Desde el inicio de la pandemia, el concepto de «contacto estrecho» ha sido una de las claves para armar las estrategias de la lucha contra el coronavirus. En la última actualización de la «Estrategia de detección precoz, vigilancia y control de Covid-19», Sanidad aclaró qué es un contacto estrecho, pero esta definición puede cambiar.  

Según el documento, se considera un contacto estrecho a «cualquier personas que haya estado en el mismo lugar que un caso, a una distancia menor de 2 metros y durante más de 15 minutos». Esto implica que en una oficina con un positivo, solo estarían en riesgo los empleados que estén a menos de dos metros de él y durante un cuarto de hora seguido. 

El problema de la definición es que fue establecida en el mes de febrero, cuando no se habían descubierto muchas de las claves que ahora tienen los científicos sobre la transmisión del nuevo coronavirus. En particular sobre la transmisión aérea, por aerosoles, que España acaba de reconocer de forma oficial por primera vez.

Una institución pionera en ese reconocimiento es el Centro de Control y Prevención de las Enfermedades (CDC) de Estados Unidos, que acaba de publicar en su boletín semanal un caso que cambia por completo lo que se entendía hasta ahora como cambio estrecho.

Según la nueva definición, se considera un contacto estrecho el que pasa 15 minutos con alguien infectado a lo largo de 24 horas, aunque sea en intervalos breves. Por lo tanto, en un espacio cerrado con un positivo 

A partir de ahora, se considera que un contacto estrecho es aquel que pasa 15 minutos con alguien infectado a lo largo de 24 horas, aunque sea en periodos breves. Con el ejemplo de la oficina, no hace falta estar sentado a menos de dos metros para ser contacto estrecho: dos encuentros en el baño, en la cocina o en la fotocopiadora serían suficientes.

Un ejemplo práctico

Para establecer ese baremo, el CDC se basa en el caso de un oficial de un correccional en Vermont que contrajo el coronavirus en contactos múltiples y breves con seis internos que estaban contagiados.
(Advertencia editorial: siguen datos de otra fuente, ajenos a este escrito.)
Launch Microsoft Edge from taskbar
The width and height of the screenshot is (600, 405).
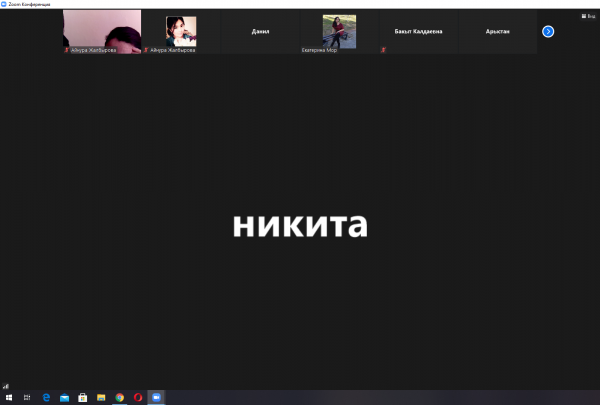coord(46,397)
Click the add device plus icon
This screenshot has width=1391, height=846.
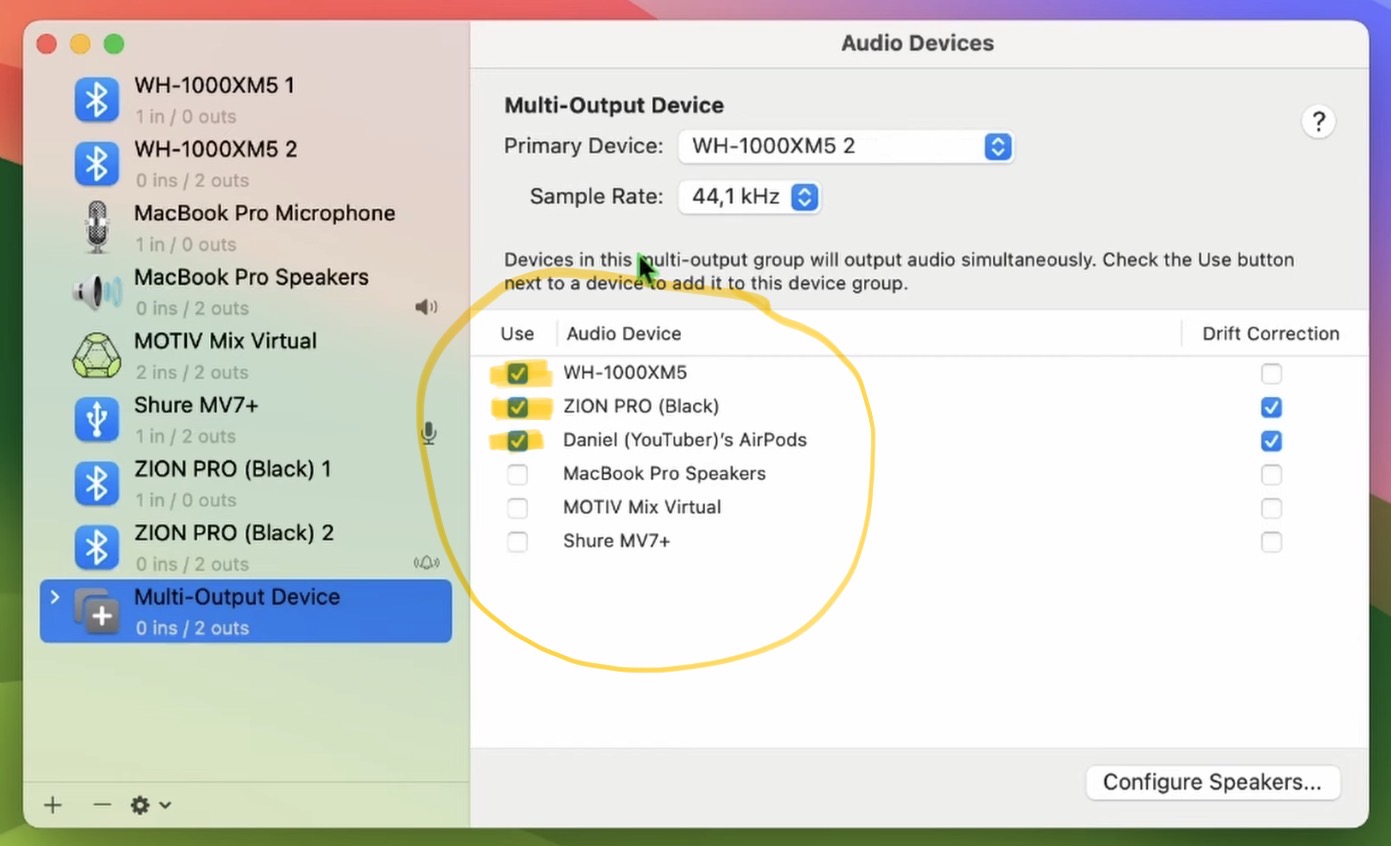(53, 805)
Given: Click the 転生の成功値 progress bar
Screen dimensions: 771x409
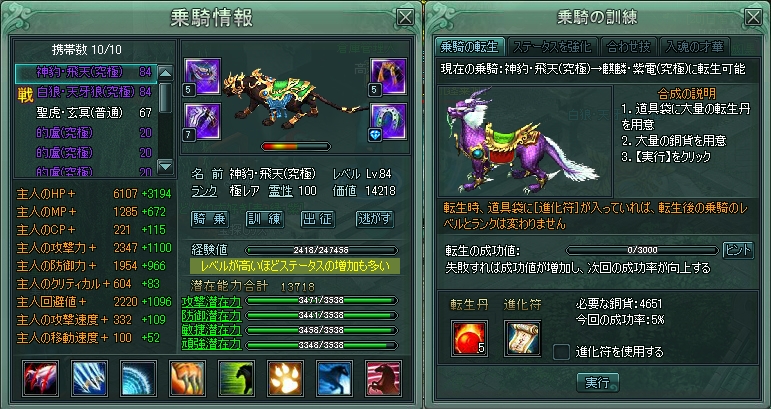Looking at the screenshot, I should (642, 250).
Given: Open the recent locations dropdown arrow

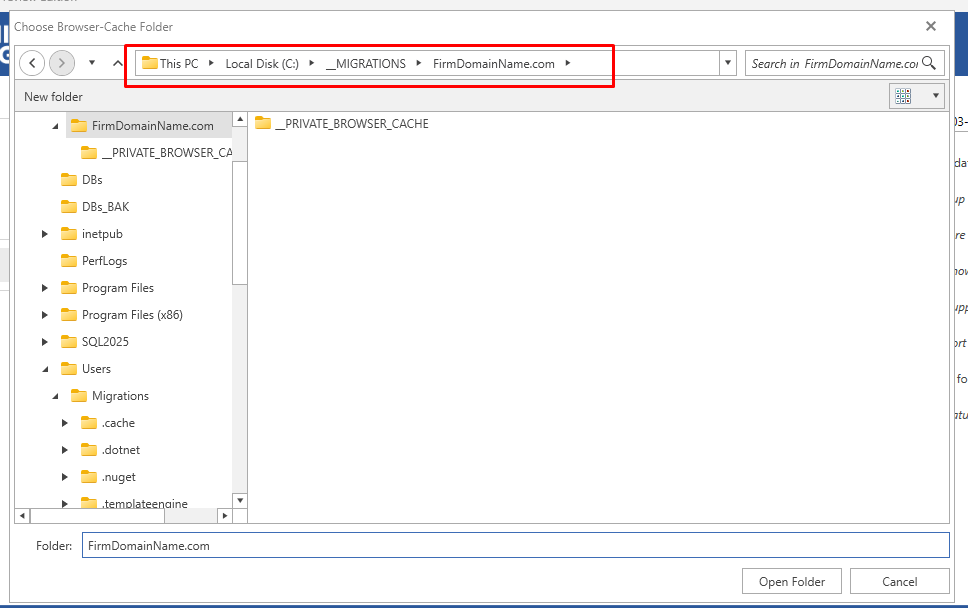Looking at the screenshot, I should coord(92,63).
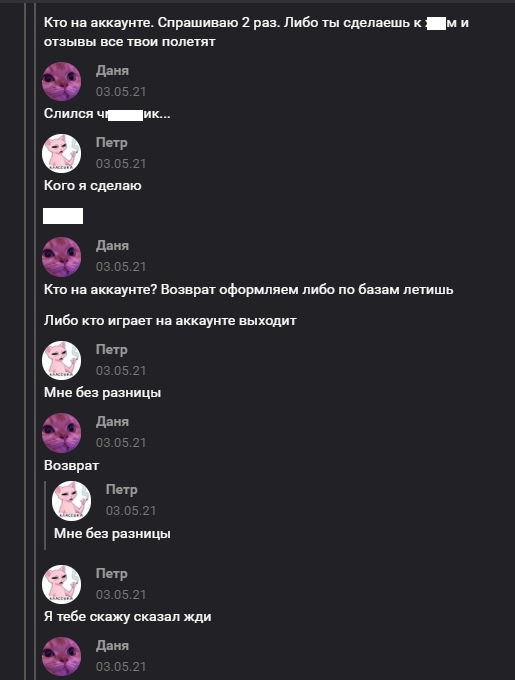
Task: Click the white censored block under "Кого я сделаю"
Action: pyautogui.click(x=63, y=216)
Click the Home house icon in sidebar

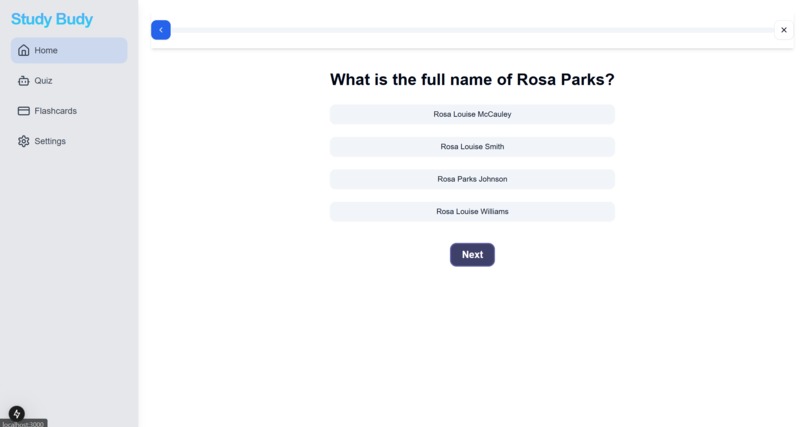(24, 50)
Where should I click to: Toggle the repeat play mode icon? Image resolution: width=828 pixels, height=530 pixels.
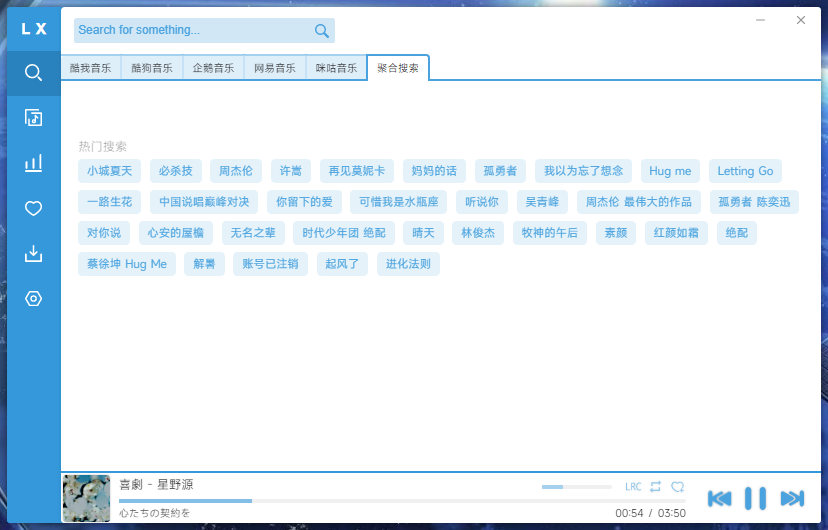[x=656, y=487]
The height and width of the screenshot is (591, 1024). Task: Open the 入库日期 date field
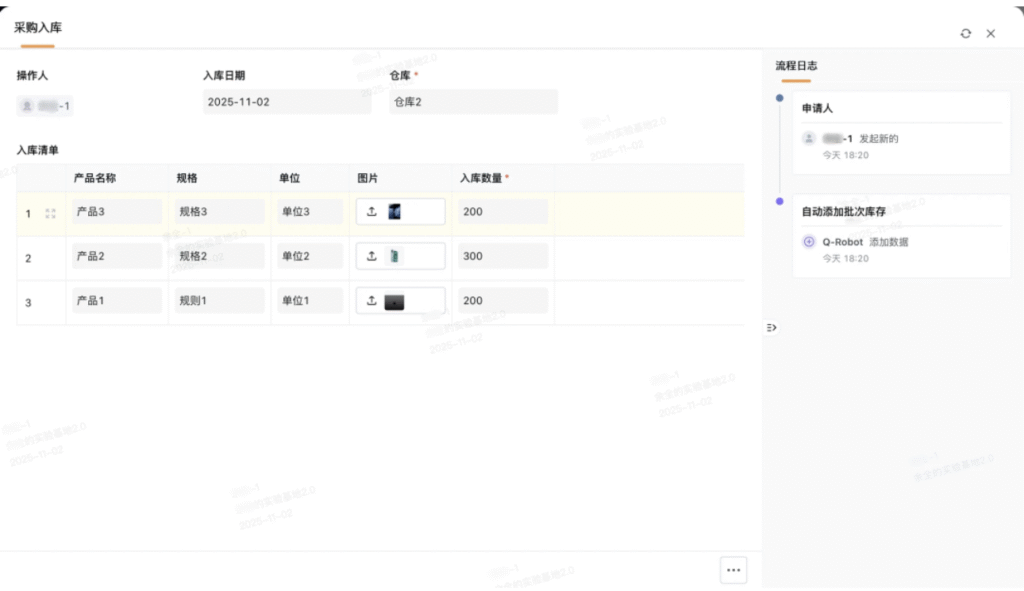[x=286, y=102]
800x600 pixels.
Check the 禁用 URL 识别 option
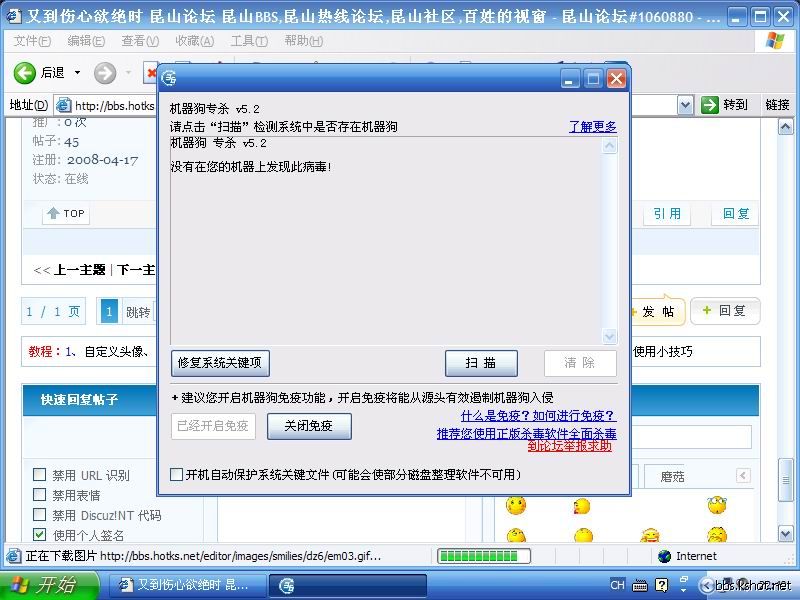point(40,475)
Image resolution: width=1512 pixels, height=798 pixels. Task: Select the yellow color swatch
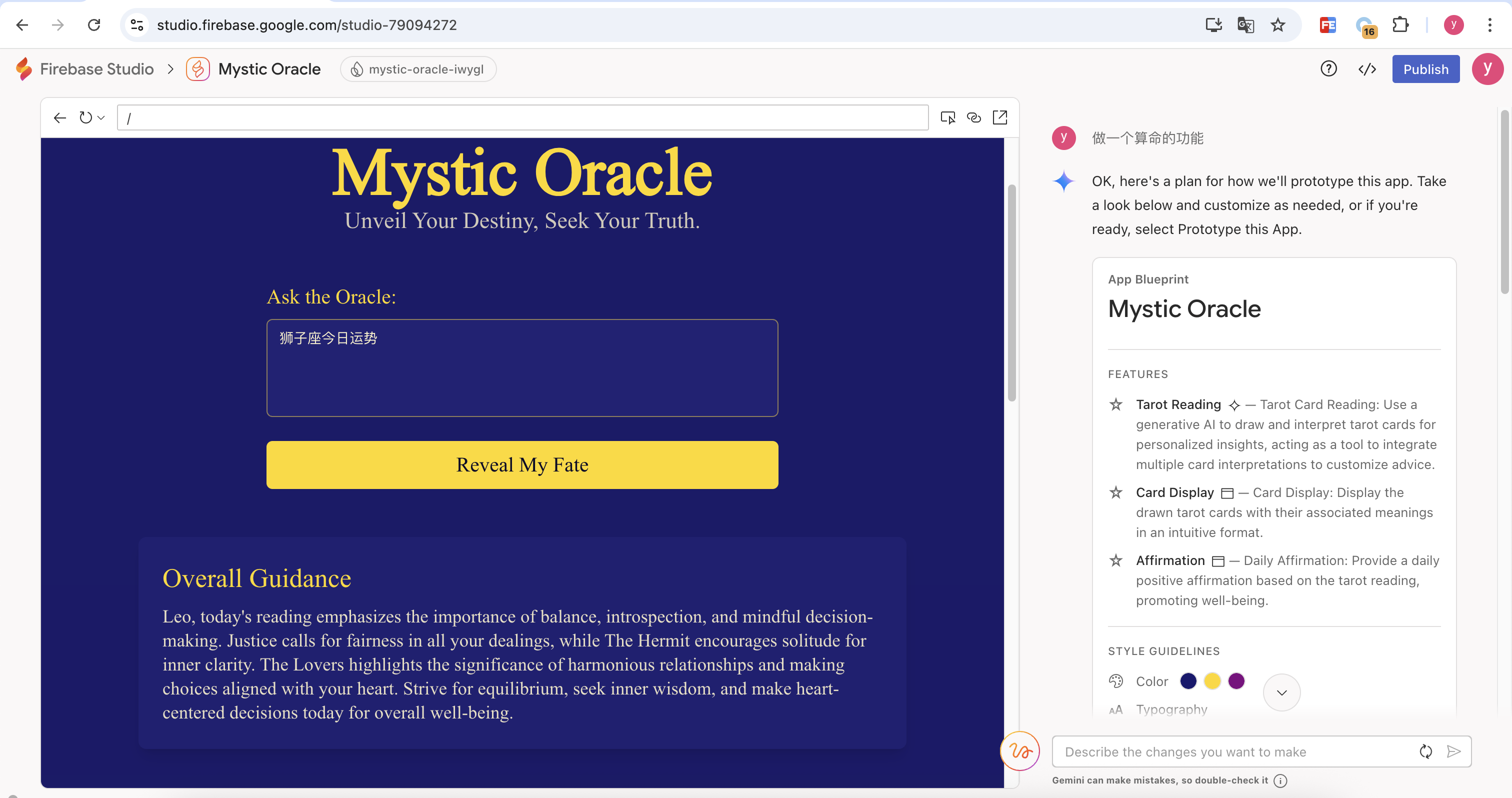1212,681
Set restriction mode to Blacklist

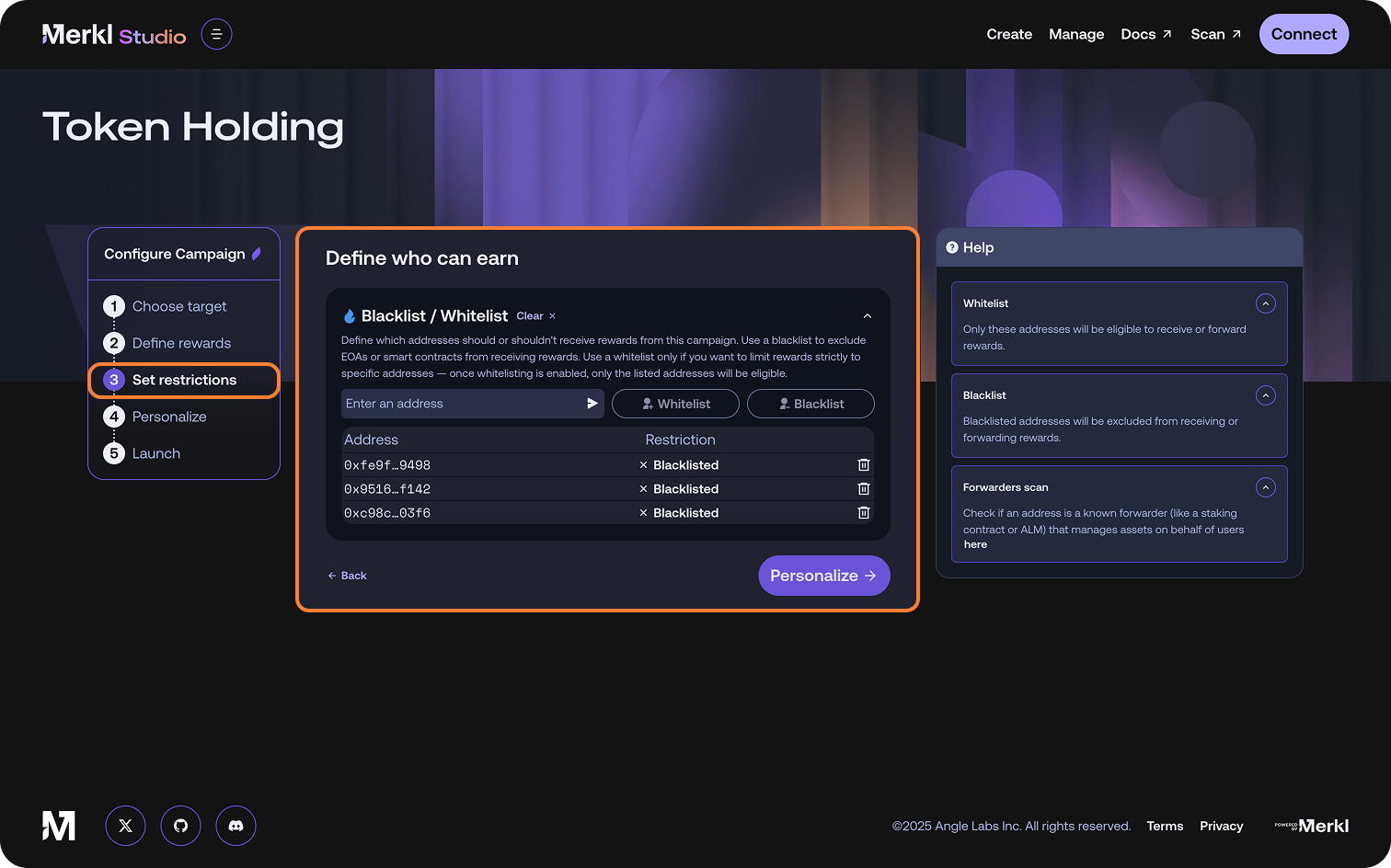[x=810, y=404]
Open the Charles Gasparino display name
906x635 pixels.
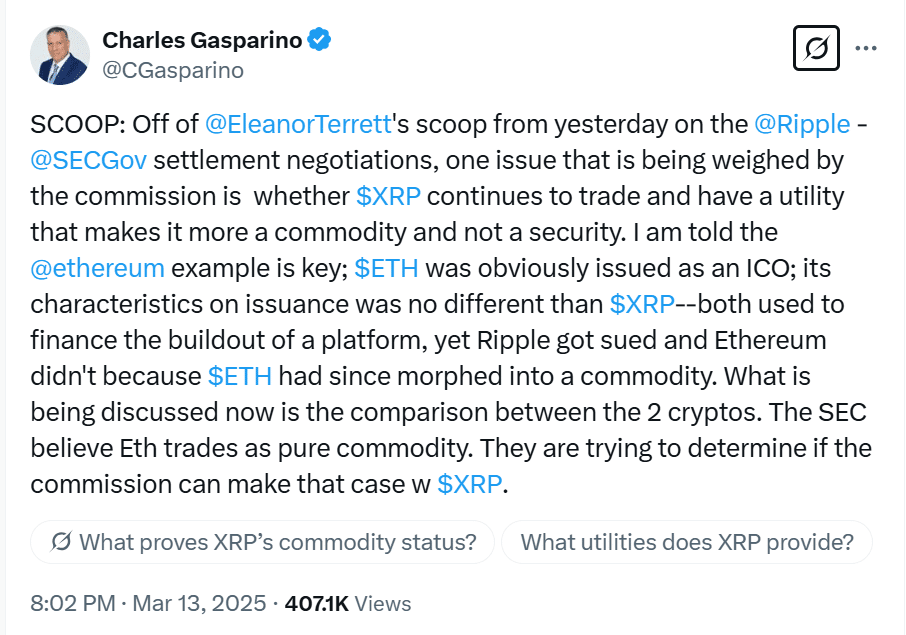pyautogui.click(x=202, y=40)
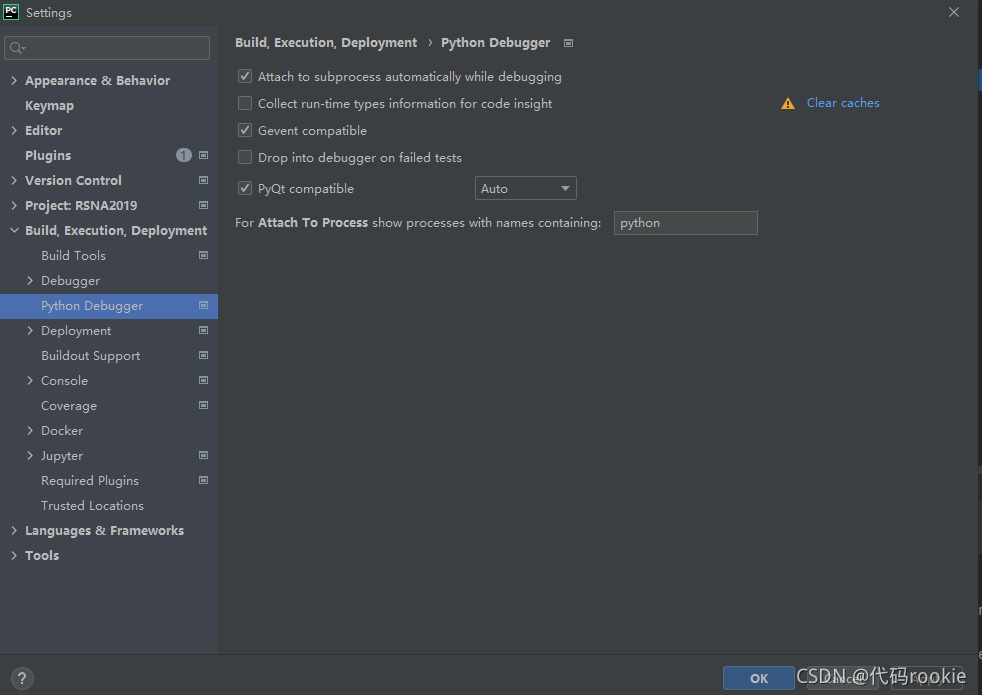Viewport: 982px width, 695px height.
Task: Click the settings icon next to Python Debugger breadcrumb
Action: (x=568, y=43)
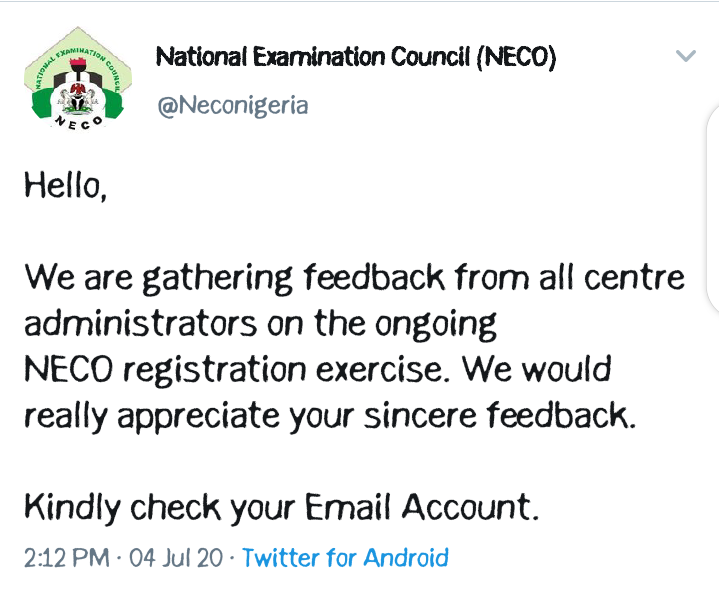
Task: Click the "Twitter for Android" source link
Action: tap(345, 557)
Las interacciones tuvieron lugar mientras los presos aguardaban los resultados, y cuando el funcionario fue diagnosticado de Covid-19 los responsables de salud revisaron las cámaras de seguridad para ver cuánto tiempo había tenido contacto con los afectados. Las imágenes no dejaban lugar a dudas: jamás pasó 15 minutos seguidos con ninguno de ellos, llevaba siempre mascarilla y protectores oculares, y la suma de todas las interacciones era de 17 minutos.

El estudio añade más evidencias al hallazgo científico sobre la transmisión aérea del coronavirus, que establece el elevado riesgo de contagio de gotitas minúsculas que expulsa una persona contagiada al hablar, toser o estornudar, y que quedan suspendidas en el aire durante varias horas y más de metro y medio de distancia.

Sanidad podría incluir próximamente esta nueva consideración de contacto estrecho que supondría una limitación mucho más rigurosa del contacto entre las personas en espacios cerrados.